(Part of a data file)
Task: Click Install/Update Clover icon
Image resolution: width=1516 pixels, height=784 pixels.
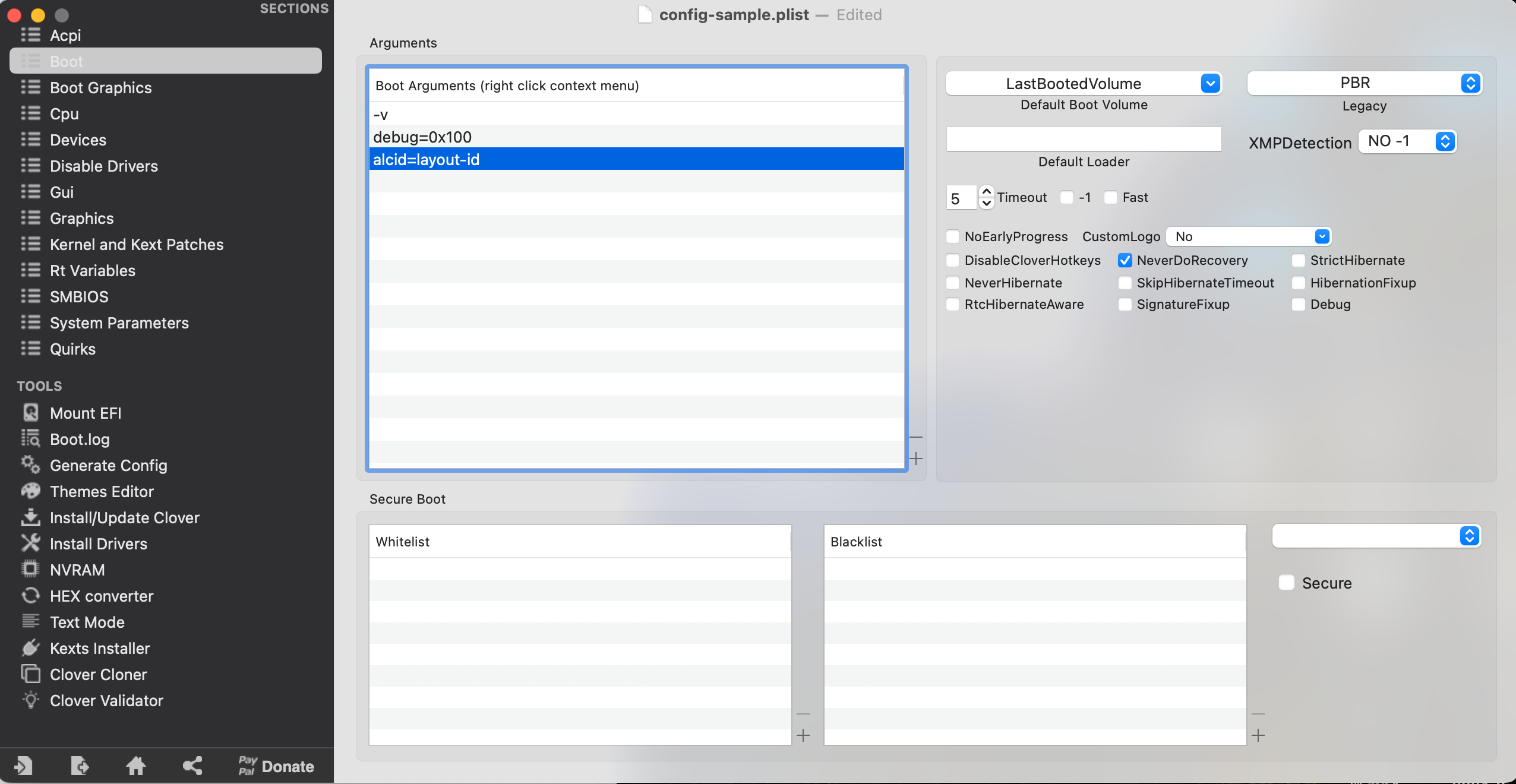Action: tap(29, 517)
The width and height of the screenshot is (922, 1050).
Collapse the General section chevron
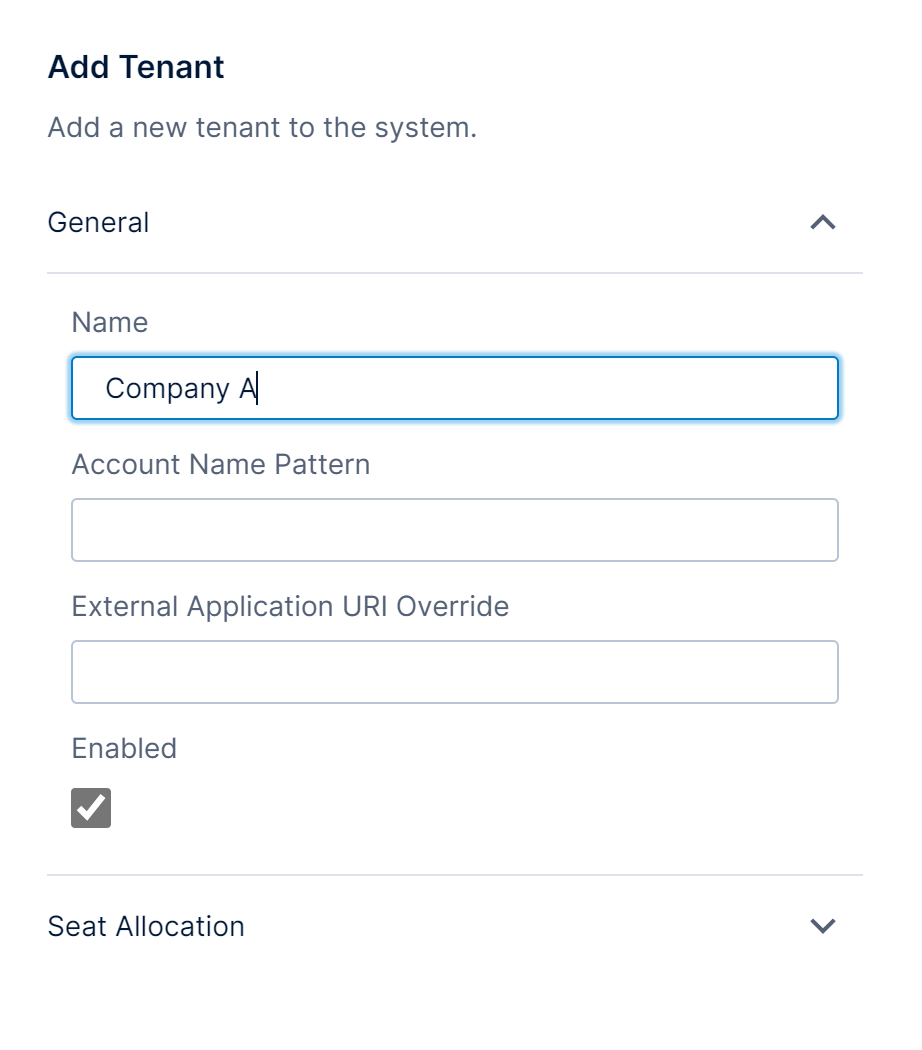click(822, 222)
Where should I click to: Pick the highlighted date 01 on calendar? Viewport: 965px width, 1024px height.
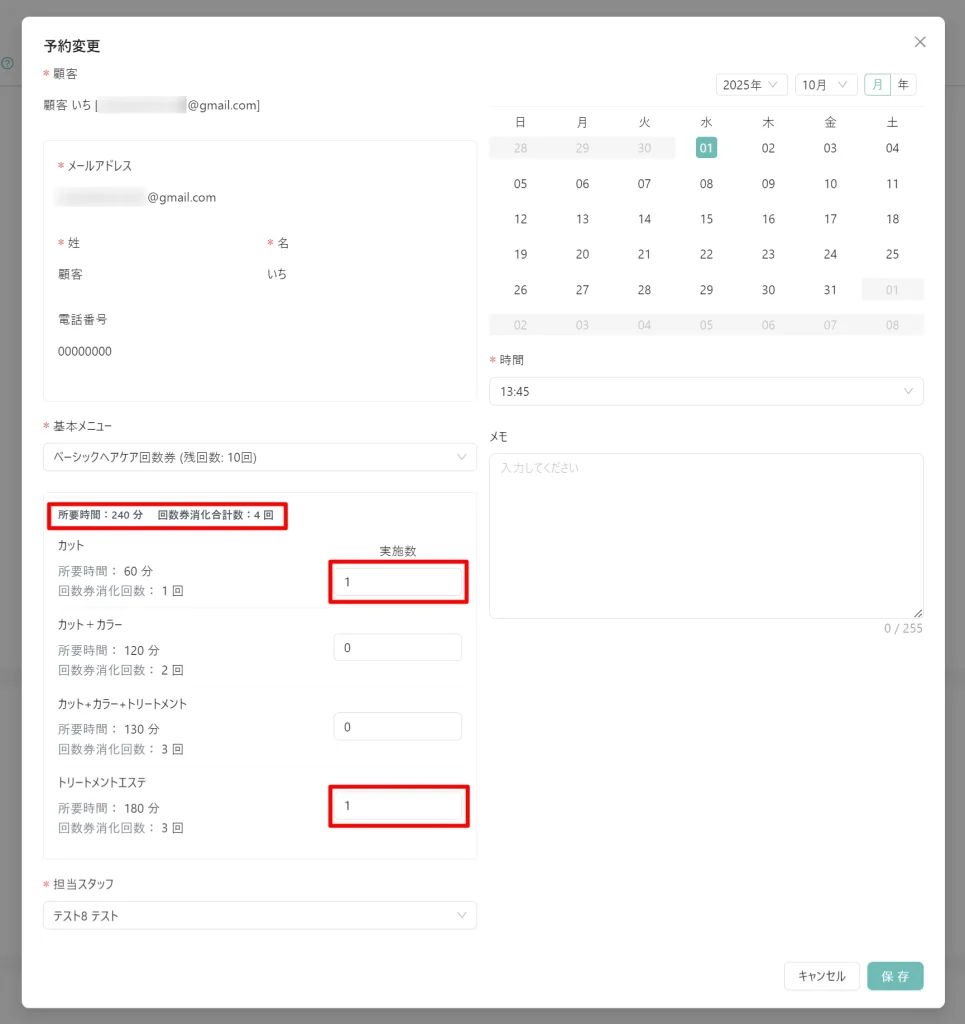coord(706,148)
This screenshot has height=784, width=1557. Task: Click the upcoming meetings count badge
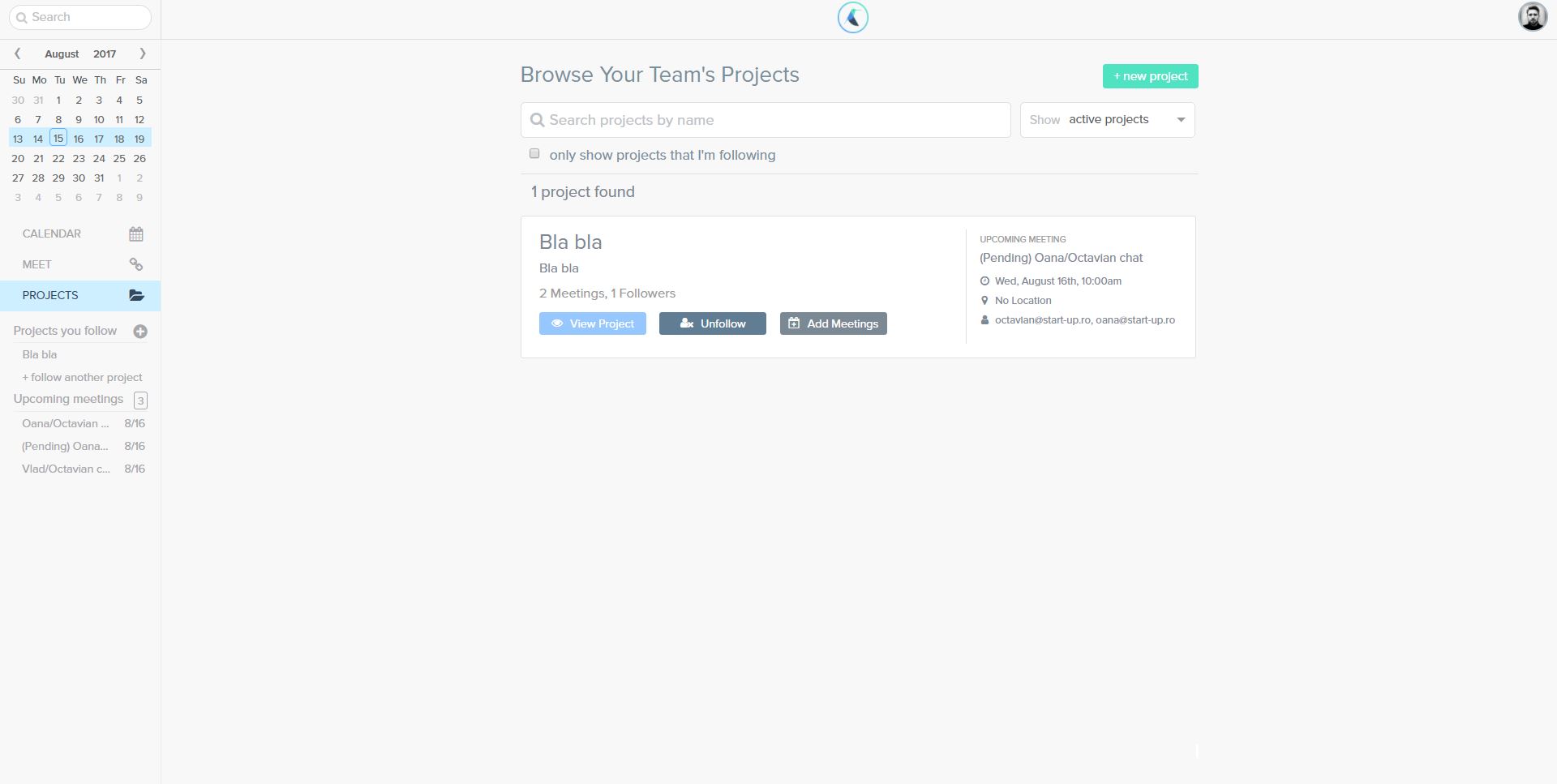[x=140, y=401]
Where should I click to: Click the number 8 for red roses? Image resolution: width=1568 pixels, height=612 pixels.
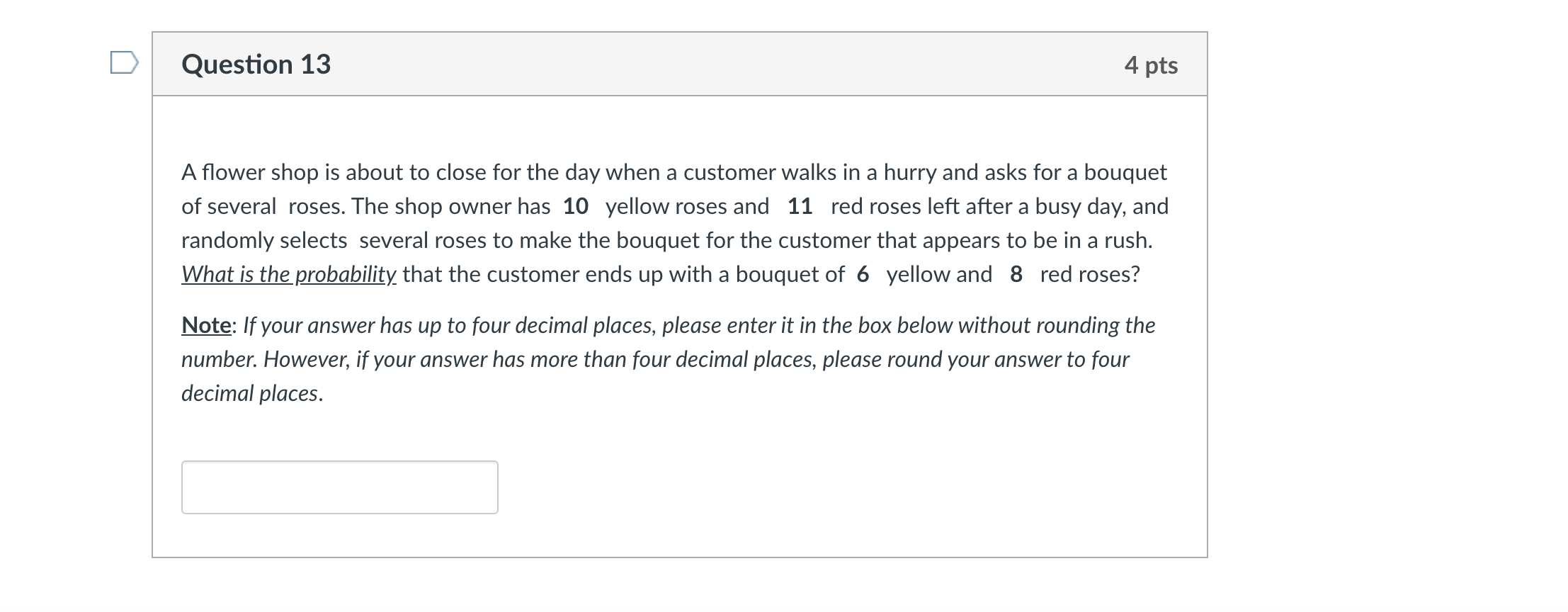pyautogui.click(x=1015, y=275)
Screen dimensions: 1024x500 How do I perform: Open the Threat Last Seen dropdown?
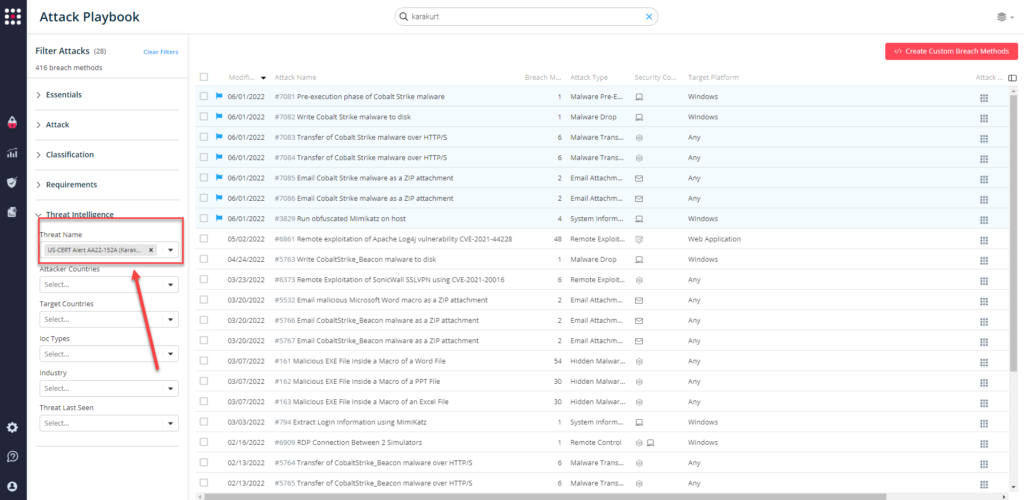point(108,423)
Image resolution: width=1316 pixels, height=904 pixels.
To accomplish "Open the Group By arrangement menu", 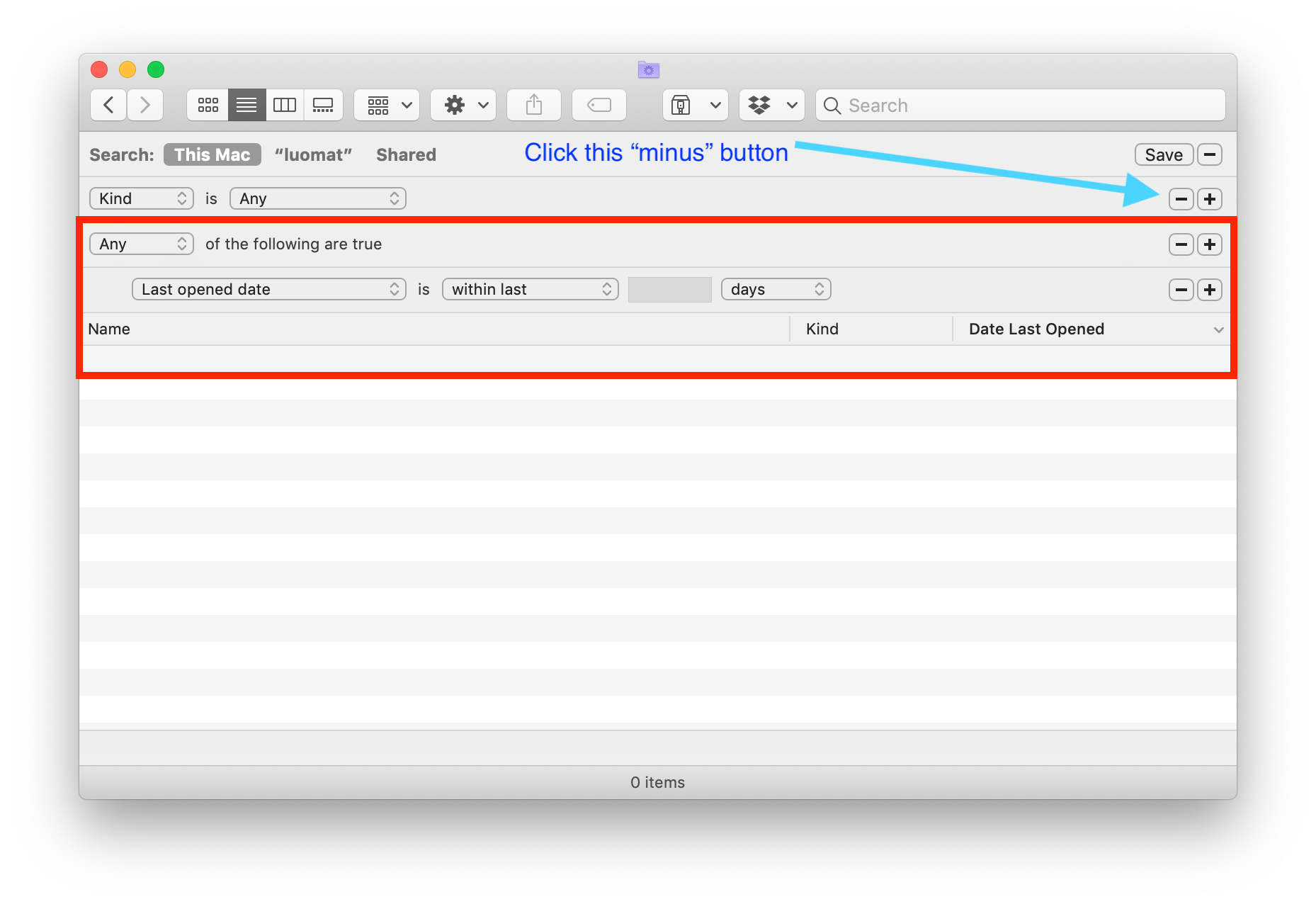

Problem statement => Copy out all of the entries above word for word, but leave out the pictures.

Complete response =>
Task: Click Install/Update Clover icon
Image resolution: width=1516 pixels, height=784 pixels.
Action: tap(29, 517)
The width and height of the screenshot is (922, 1050).
Collapse the General section chevron
click(822, 222)
Where should I click to: Pick the highlighted date 01 on calendar? Viewport: 965px width, 1024px height.
coord(706,148)
This screenshot has height=784, width=1557. Task: Click the upcoming meetings count badge
[x=140, y=401]
Where should I click to: Click the number 8 for red roses? Image resolution: width=1568 pixels, height=612 pixels.
pyautogui.click(x=1015, y=275)
Screen dimensions: 1024x500 How do I perform: Open the Threat Last Seen dropdown?
point(108,423)
Image resolution: width=1316 pixels, height=904 pixels.
To accomplish "Open the Group By arrangement menu", 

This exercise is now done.